▶ EXERCISE DIRECTIONS: Pull every line with "computer" from the data.

▶ SOURCE DATA:
((

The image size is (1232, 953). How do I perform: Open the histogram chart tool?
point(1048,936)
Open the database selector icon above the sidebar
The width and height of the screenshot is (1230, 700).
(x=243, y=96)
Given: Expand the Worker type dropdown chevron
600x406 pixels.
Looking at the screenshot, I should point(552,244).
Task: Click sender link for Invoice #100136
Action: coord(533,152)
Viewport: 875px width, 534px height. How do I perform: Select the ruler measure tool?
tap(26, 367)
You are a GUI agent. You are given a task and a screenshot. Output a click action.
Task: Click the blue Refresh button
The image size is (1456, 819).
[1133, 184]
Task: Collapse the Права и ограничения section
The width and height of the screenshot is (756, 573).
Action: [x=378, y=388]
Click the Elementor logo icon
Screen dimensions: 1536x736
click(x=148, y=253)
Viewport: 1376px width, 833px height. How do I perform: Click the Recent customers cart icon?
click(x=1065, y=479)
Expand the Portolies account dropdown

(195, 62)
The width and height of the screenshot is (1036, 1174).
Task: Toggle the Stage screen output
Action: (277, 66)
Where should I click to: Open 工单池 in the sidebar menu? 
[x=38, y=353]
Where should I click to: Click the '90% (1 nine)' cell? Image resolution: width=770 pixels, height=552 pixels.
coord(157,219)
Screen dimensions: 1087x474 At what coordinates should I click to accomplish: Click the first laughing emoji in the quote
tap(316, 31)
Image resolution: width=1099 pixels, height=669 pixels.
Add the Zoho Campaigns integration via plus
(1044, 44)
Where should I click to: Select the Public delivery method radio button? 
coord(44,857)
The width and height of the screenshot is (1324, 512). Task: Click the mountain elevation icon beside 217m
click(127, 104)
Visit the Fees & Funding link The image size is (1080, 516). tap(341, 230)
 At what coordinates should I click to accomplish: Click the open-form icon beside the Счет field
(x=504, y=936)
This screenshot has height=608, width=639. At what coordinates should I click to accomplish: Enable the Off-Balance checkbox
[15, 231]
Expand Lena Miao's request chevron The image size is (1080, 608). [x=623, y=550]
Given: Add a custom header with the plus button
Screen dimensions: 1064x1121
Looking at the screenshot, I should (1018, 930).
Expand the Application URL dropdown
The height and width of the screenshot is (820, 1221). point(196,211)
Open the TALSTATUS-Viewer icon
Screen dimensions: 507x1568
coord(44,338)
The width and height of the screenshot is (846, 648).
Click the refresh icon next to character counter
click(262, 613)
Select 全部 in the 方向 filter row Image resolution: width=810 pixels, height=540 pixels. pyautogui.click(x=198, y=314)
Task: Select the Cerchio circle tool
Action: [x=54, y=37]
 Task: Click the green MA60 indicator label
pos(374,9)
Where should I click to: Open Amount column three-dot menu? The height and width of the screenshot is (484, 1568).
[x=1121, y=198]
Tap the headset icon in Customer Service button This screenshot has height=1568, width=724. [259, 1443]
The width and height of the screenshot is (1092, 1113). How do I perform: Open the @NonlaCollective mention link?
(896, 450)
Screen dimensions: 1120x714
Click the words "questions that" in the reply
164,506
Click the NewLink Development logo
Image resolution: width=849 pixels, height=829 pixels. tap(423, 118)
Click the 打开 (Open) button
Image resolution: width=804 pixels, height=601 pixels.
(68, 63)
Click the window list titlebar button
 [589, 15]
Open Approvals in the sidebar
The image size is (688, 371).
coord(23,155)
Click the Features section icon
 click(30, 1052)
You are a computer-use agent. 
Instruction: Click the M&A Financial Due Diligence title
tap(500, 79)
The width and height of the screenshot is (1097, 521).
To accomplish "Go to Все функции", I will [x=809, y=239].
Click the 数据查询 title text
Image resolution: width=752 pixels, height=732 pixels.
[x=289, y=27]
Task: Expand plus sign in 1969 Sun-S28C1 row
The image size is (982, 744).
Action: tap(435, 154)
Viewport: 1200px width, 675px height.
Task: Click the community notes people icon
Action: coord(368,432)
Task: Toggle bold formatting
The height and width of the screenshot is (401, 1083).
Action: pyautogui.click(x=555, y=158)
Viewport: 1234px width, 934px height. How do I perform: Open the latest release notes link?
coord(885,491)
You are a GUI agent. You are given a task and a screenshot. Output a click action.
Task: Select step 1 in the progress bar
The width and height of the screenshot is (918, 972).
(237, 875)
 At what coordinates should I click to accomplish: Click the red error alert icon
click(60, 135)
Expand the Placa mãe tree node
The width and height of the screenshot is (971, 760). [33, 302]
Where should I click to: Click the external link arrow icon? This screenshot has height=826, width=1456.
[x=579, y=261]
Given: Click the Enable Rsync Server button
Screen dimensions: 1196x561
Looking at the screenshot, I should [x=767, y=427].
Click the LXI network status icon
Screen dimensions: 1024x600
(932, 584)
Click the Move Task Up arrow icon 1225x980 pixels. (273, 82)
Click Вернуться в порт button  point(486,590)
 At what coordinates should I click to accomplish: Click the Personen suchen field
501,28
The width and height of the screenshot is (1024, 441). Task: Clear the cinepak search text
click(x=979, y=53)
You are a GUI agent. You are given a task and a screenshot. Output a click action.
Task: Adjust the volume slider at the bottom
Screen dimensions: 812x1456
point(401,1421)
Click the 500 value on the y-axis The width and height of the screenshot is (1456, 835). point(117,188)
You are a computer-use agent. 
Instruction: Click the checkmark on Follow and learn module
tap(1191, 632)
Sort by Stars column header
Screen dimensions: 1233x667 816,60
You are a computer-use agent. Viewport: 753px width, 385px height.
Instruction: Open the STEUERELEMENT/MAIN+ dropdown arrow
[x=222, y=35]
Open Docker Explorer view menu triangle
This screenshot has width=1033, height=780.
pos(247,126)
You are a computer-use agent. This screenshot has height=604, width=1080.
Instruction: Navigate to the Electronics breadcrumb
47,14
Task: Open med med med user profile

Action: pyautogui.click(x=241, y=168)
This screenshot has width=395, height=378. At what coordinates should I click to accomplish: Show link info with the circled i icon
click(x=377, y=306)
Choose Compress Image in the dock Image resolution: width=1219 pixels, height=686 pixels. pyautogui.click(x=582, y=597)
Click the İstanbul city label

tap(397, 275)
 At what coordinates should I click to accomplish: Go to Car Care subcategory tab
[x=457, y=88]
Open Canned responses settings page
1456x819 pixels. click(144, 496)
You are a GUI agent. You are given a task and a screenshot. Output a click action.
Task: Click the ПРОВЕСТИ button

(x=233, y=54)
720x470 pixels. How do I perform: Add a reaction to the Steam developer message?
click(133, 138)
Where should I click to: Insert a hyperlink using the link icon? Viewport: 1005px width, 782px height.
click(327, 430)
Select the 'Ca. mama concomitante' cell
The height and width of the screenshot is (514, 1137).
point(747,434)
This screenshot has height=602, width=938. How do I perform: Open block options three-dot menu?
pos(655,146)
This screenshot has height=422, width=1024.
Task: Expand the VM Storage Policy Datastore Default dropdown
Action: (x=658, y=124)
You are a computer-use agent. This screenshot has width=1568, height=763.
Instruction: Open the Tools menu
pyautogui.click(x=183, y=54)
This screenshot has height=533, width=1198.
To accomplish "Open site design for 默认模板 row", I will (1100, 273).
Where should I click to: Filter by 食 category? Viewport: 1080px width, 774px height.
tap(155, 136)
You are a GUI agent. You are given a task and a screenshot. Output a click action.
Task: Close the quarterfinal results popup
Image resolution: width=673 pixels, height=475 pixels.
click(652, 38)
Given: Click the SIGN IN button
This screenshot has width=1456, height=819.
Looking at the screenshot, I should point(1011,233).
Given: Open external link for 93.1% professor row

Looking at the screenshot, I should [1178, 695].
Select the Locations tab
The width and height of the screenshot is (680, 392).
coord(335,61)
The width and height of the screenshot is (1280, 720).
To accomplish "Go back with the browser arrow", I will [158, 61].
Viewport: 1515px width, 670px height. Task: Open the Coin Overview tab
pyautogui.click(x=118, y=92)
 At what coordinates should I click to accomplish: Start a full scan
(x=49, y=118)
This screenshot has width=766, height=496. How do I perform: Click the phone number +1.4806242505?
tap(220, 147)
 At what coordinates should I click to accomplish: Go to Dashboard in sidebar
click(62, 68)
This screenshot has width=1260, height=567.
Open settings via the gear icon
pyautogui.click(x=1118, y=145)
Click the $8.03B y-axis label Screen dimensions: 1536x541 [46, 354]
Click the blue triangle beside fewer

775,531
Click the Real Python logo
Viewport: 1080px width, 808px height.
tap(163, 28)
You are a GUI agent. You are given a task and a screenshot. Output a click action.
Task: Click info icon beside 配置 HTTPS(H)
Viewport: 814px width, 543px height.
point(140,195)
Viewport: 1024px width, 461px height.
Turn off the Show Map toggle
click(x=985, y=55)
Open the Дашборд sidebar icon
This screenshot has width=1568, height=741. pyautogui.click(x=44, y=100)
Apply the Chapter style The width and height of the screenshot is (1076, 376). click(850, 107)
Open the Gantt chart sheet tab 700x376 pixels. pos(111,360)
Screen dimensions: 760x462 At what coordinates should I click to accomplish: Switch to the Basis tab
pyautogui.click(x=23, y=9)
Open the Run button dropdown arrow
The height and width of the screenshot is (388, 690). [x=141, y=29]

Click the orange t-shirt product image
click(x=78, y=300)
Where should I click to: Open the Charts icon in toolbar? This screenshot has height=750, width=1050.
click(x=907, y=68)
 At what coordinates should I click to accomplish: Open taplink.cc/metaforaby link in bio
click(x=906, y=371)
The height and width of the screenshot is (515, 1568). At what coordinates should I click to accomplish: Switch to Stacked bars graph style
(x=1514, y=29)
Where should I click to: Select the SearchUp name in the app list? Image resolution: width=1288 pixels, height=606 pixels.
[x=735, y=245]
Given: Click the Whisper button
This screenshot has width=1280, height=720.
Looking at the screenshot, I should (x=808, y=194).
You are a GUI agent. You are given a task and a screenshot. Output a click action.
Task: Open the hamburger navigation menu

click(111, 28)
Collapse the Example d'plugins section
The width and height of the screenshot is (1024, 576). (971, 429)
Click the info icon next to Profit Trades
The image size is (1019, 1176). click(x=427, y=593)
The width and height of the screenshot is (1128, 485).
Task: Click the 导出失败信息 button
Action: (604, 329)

))

▶ RESULT FOR THIS EXERCISE:
You are a computer-use agent. 
You are a computer-use agent. 
You are a computer-use agent. Viewport: 753px width, 385px height.
You are a computer-use agent. This screenshot has height=604, width=1080.
You are a computer-use agent. This screenshot has width=1568, height=763.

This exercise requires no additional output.